Feds: Report time you spend on union business
By SCOTT GOODSPEED and SHERRY HALBROOK
If you spend time at work doing PEF business, you may be required to report it to the feds under new regulations, enacted in 2007 by the Bush administration. This change and others took effect January 1 of this year.

Most notably, if you are being paid by your employer for time you spend on union work in 2008, and that time is not reimbursed to the employer by PEF, you may be required to report it to the U.S. Labor Department (USDOL).

Expose conflicts of interest
Originally, the regs, promulgated under the federal Labor-Management Reporting Disclosure Act (LMRDA), were enacted to make union financial transactions transparent by disclosing certain potential conflicts of interest between union officers and employers, and between union officers and vendors.

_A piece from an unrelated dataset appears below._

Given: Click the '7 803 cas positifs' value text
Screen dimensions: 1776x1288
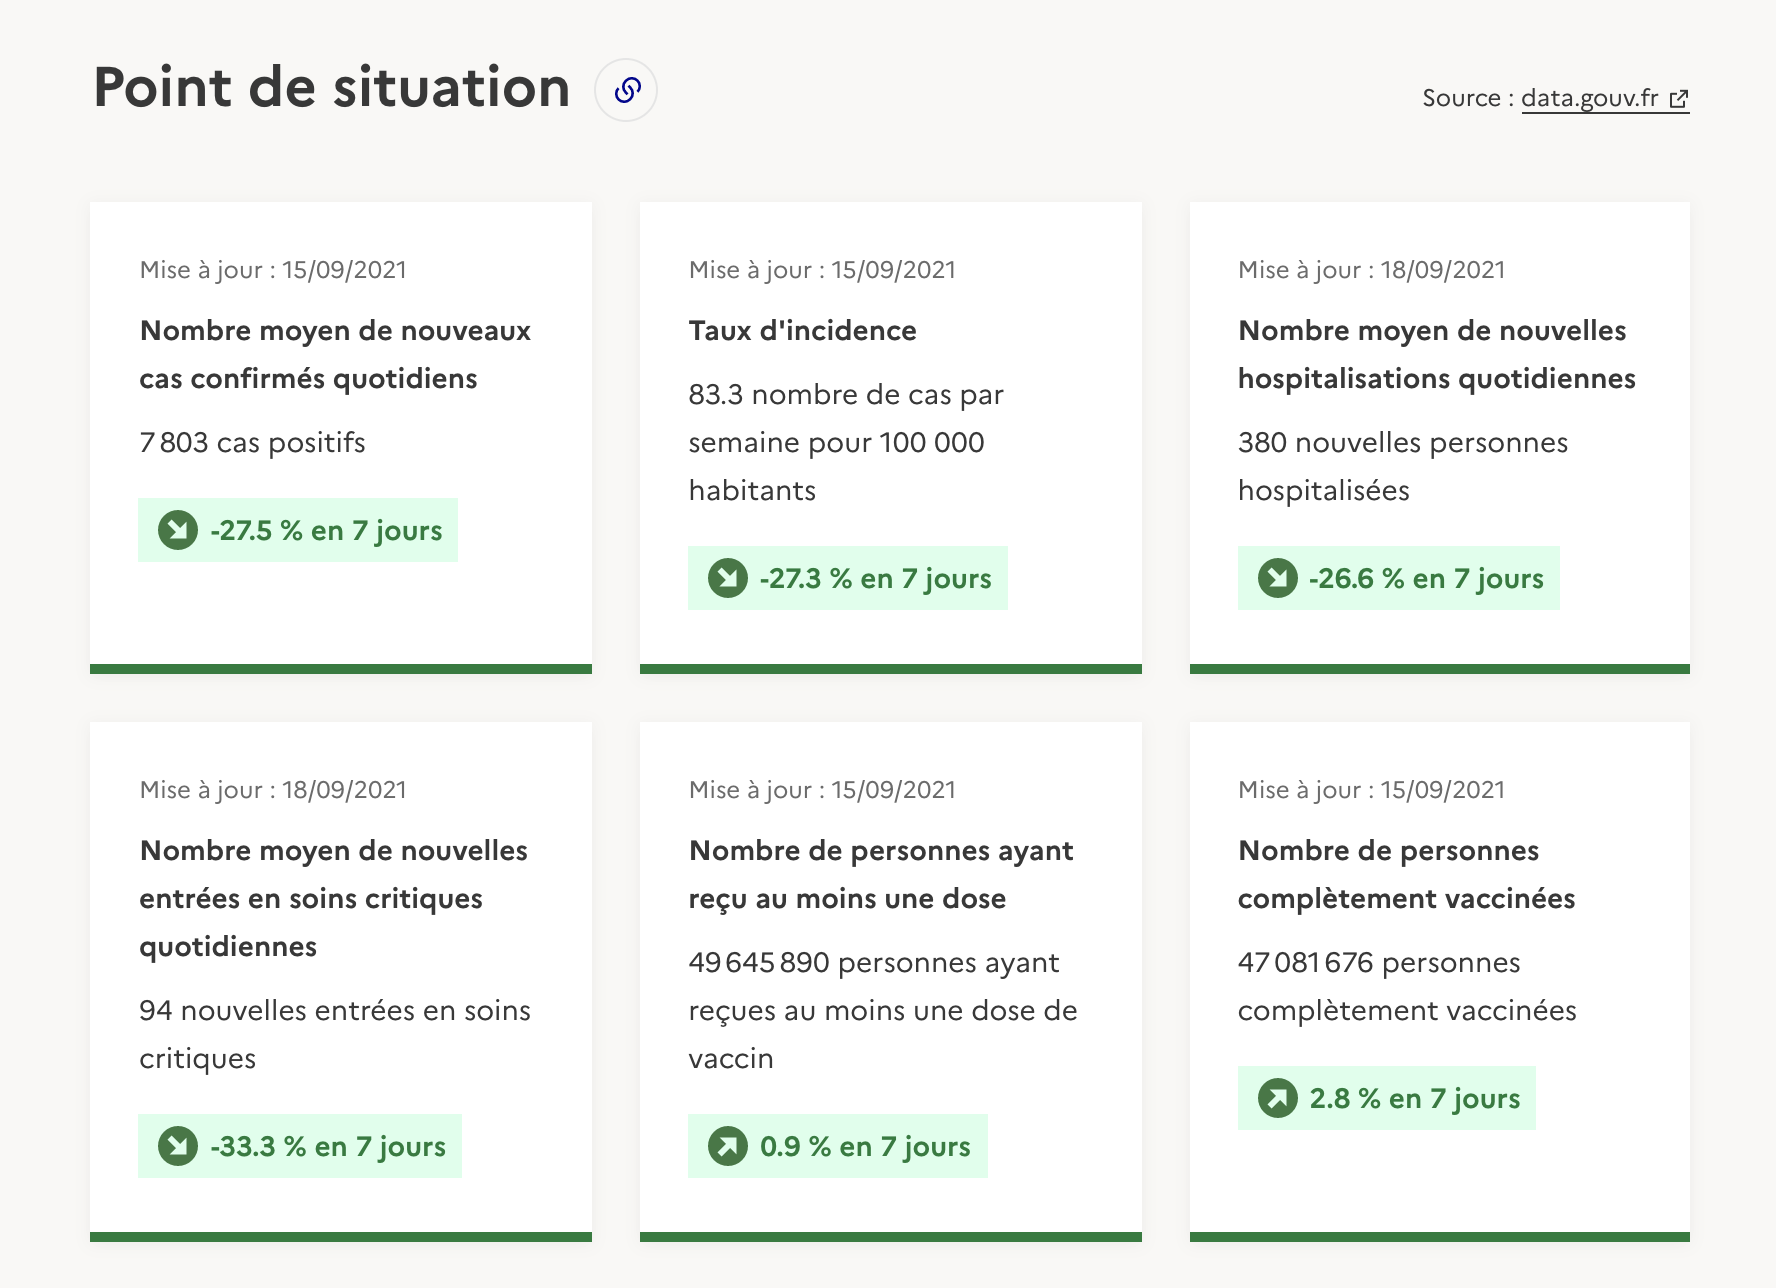Looking at the screenshot, I should pyautogui.click(x=252, y=443).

Traditionally, PEF officers and employees were required to disclose any monetary benefits they received from vendors and from the state and other public or private entities, whose employees PEF represents or is trying to organize.

Time is money
The new regs, however, focus more on identifying how much employer-paid time is spent on union business. The regs significantly expand the number and classes of union officials who must file lengthy financial reports.

Now, once the total hours of contractual leave exceed 250 in a single year, you must report all of the wages you received from your employer for time you spent conducting union business.

So, if you are a PEF steward who averages more than five hours per week helping union members while on contractually guaranteed union leave or release time, you must report all the wages and benefits you receive for those hours to the USDOL.

You are not required to report it if PEF reimburses your employer for the time you spent on union business.

You must report it all, even if it totals less than 250 hours, if your employer gives you union leave or release time under an arrangement or local agreement other than the PS&T contract or other collective-bargaining agreement.

Keep careful records
“The bottom line is that any PEF member who is paid by their employer while on union release time or union leave must keep track of all their time spent on such leave,” said PEF General Counsel William Seamon.

“If you are using union leave guaranteed by contract, the obligation to fill out a report won’t kick in until you’ve worked 250 hours. But it’s your responsibility to know when you meet that threshold. So, start keeping careful records now,” Seamon said. “And if your leave is guaranteed by some arrangement other than the contract, you must report all the wages and benefits received for those hours.

“It’s a good idea to keep track of any time you spend out of your workday doing union business.

“If PEF is going to pay your employer for it, PEF will need to know how much time it was. And if the union will not be reimbursing your employer for that time, you may have to report it to the USDOL on Form LM-30,” Seamon said.

The LM-30 for the period January 1, 2008 – December 31, 2008, must be filed by March 31, 2009.
Failure to file a form LM-30, could result in criminal penalties. Therefore, it is extremely important to keep good records of employer-paid time spent on union business.

For more information, check out the December 18, 2007, memo posted under Current News on the PEF Web site at www.pef.org. At the end of that memo, you will find links to download Form LM-30 and the instructions for completing it.

Taking a close look at the form and instructions now will give you a better idea of exactly what detailed information you will need to report this time next year.